Top 10: Party Fouls

Once we shake the side effects of this glorious vaccine, we’re gonna party like it’s 1996! No diggity, no doubt.

Now, as with anything in these post-modern-pandemic ages; we’re gonna have to institute some new guidelines.

Similarly to washing hands and staying off my ass in the checkout lane, these rules should have been implemented ages ago.

As a fair warning, these aren’t your grandma’s rules. You already know the Refill the Ice Tray Etiquette. Now it’s time to level up!

1. Do not accept obligatory invites. If you’re going to be miserable, don’t attend. RSVP a heartfelt, honest-enough ‘no’ in a timely manner. It’s 2021, we’re not attracted to codependency anymore.
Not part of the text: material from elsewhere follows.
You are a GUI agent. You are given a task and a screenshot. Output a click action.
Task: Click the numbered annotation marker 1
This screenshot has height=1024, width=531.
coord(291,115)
2. Do not arrive empty handed. Unless you were specifically told not to, bring something. It doesn’t have to be expensive. Bonus points if you’ll be having some too. Sharing is caring.
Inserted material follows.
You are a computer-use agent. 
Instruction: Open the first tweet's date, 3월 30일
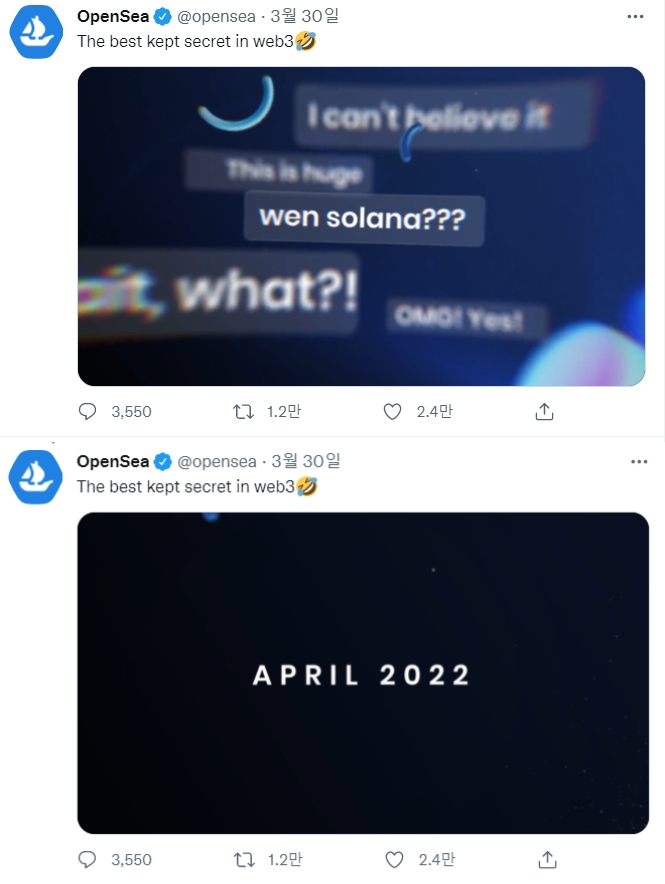(305, 17)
3. Play music that matches the vibe. Avoid playing a reel of only your favorites. Ask for requests early and often. And, for f*cks sake, ditch the breakup songs.

4. Abandon all “too cool for this” behavior. Participate in all the games. Dance. And, for the love of god… if it’s a costume party… WEAR A COSTUME! Show some respect around here!

5. Do not discuss the caloric density or sugar content of any given food or drink. 1) It’s free. 2) Let the people live.

6. Thou shalt not use Bernie Sanders’ name in vain. We’ve been through enough as it is.

7. All parties must operate in accordance to their local fire codes; limiting each venue to a maximum of 2 Geminis in attendance.

8. Do not play “perfect”. While one is not required to dwell in the misery of others, we’d really prefer you don’t pretend your relationship/job/mental health is perfect. That charade is bad for everyone involved. Time to stop perpetuating the illusion that everyone else is just peachy.

9. Unglue your eyes from your phone. Enjoy the company and the conversation. Or, go hang out with those other people instead! It’s really that easy!

10. Most importantly, don’t overstay the welcome. Ask when the party ends. Don’t drag on past the 3rd “wow, that’s crazy,” or the 4th audible yawn. We all know that feeling when we just wanna slide into cozy pajamas and eat some pizza rolls. Let ‘em get to it.

P.S. Click here for a party playlist that will knock your socks right off. I triple dog dare ya!


“I like large parties. They’re so intimate. At small parties, there isn’t any privacy.”

The Great Gatsby. F. Scott Fitzgerald.